| DIRECTIONS FOR THIS TASK |
Quote word for word the entries from the line containing "The image size" through the line containing "(296, 429).", including both of those lines, and leave out the pictures.

| MATERIALS PROVIDED |
>>
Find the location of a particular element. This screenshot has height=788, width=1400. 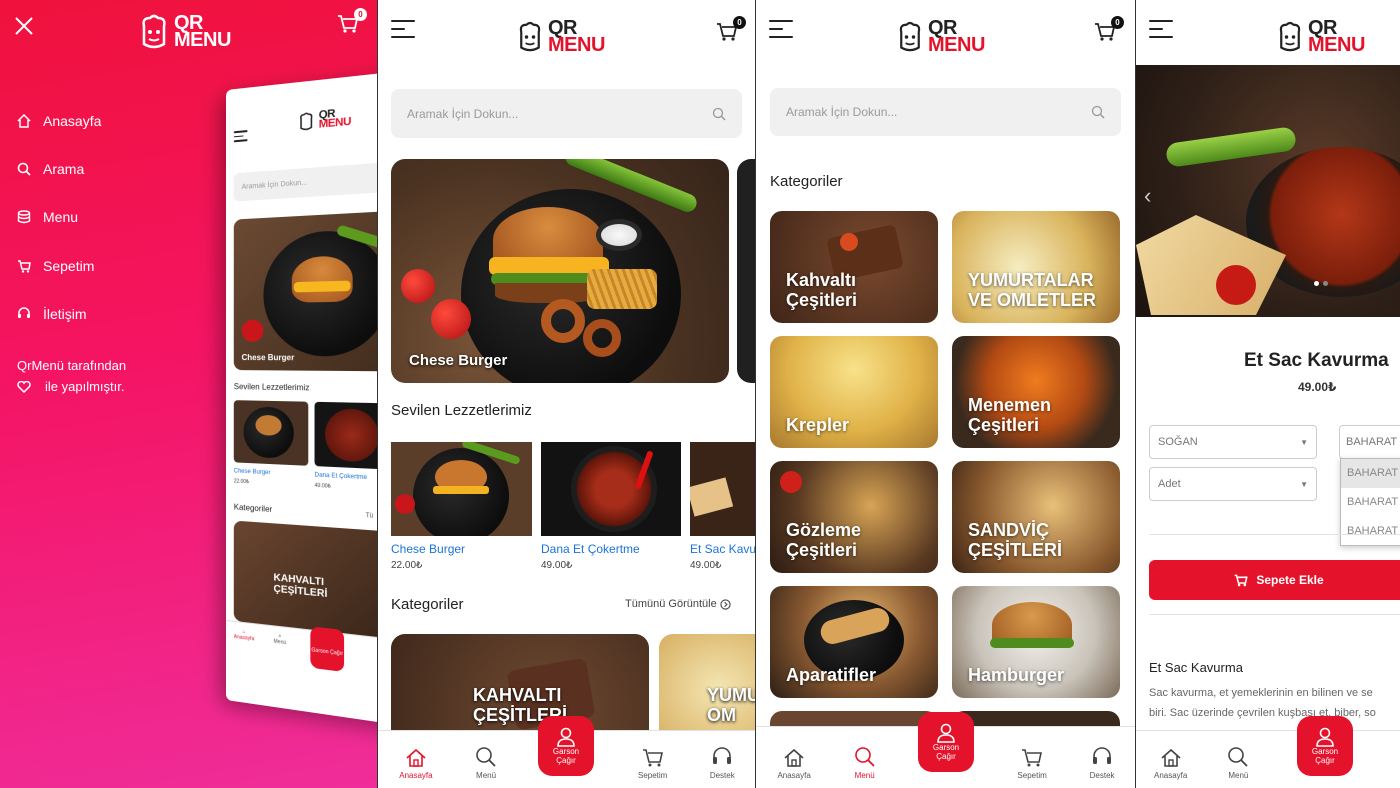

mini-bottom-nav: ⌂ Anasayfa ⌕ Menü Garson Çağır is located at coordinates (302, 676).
<<
>>
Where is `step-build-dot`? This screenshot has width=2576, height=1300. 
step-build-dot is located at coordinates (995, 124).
<<
>>
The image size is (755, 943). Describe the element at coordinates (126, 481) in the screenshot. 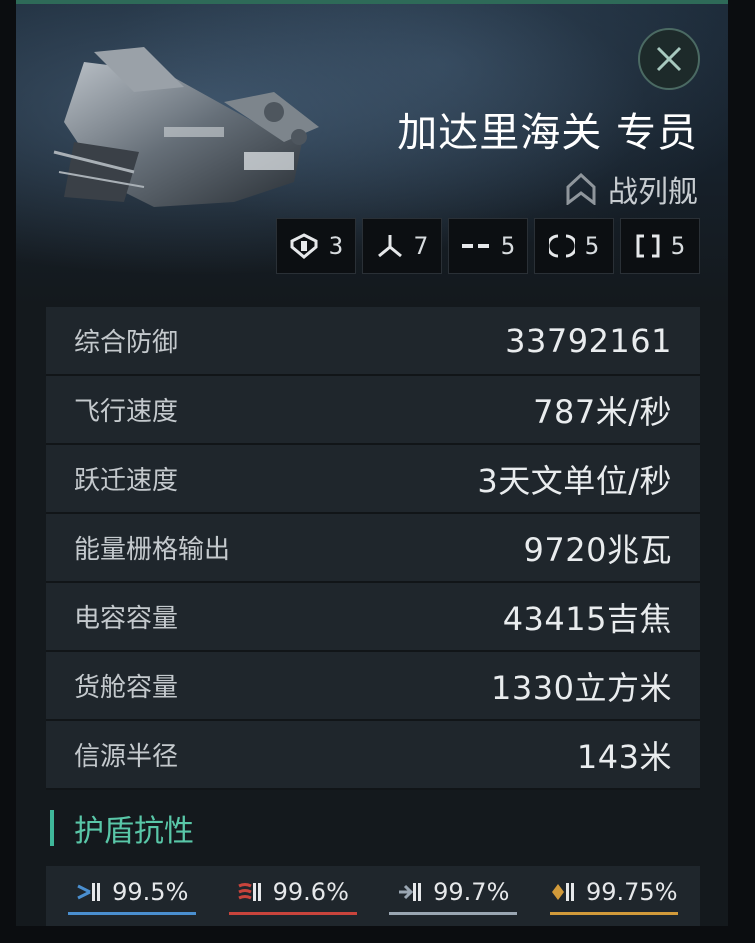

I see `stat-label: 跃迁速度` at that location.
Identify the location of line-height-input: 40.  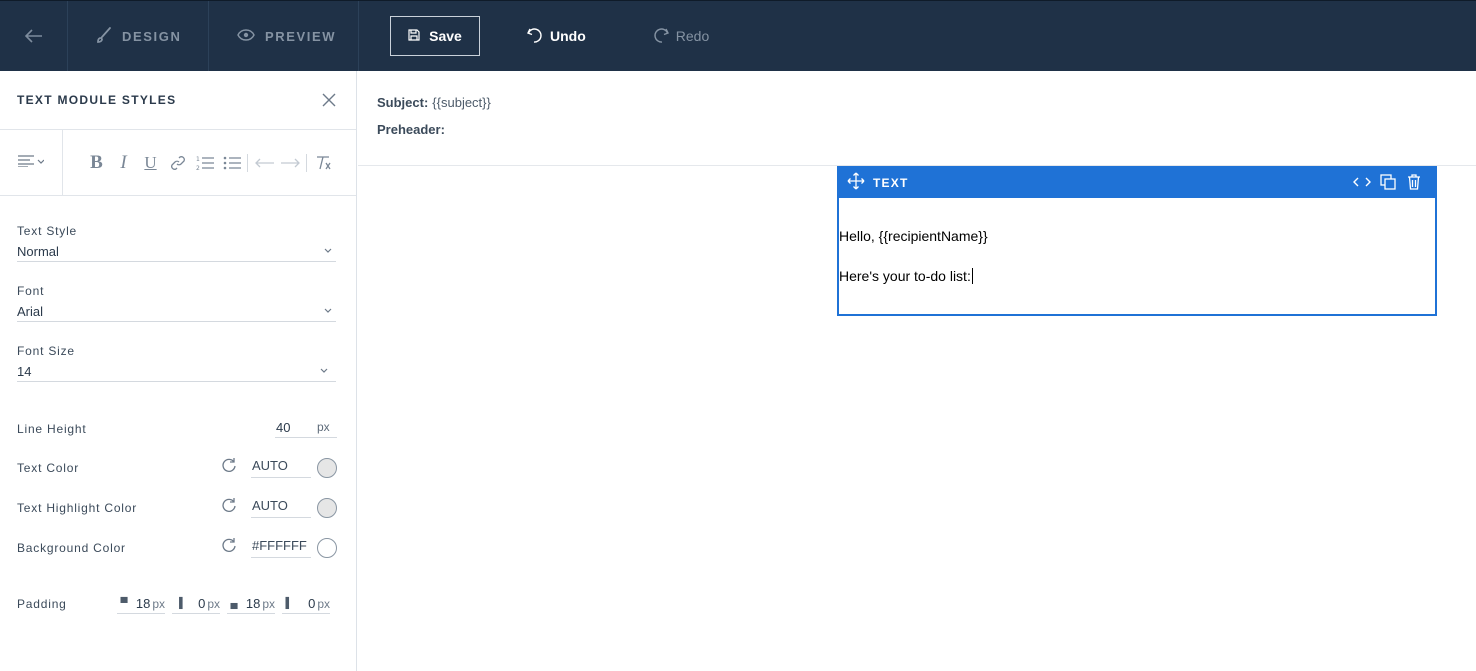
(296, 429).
<<
| TASK OUTPUT |
The image size is (755, 943). Describe the element at coordinates (126, 481) in the screenshot. 

I see `stat-label: 跃迁速度` at that location.
Identify the location of line-height-input: 40.  
(296, 429).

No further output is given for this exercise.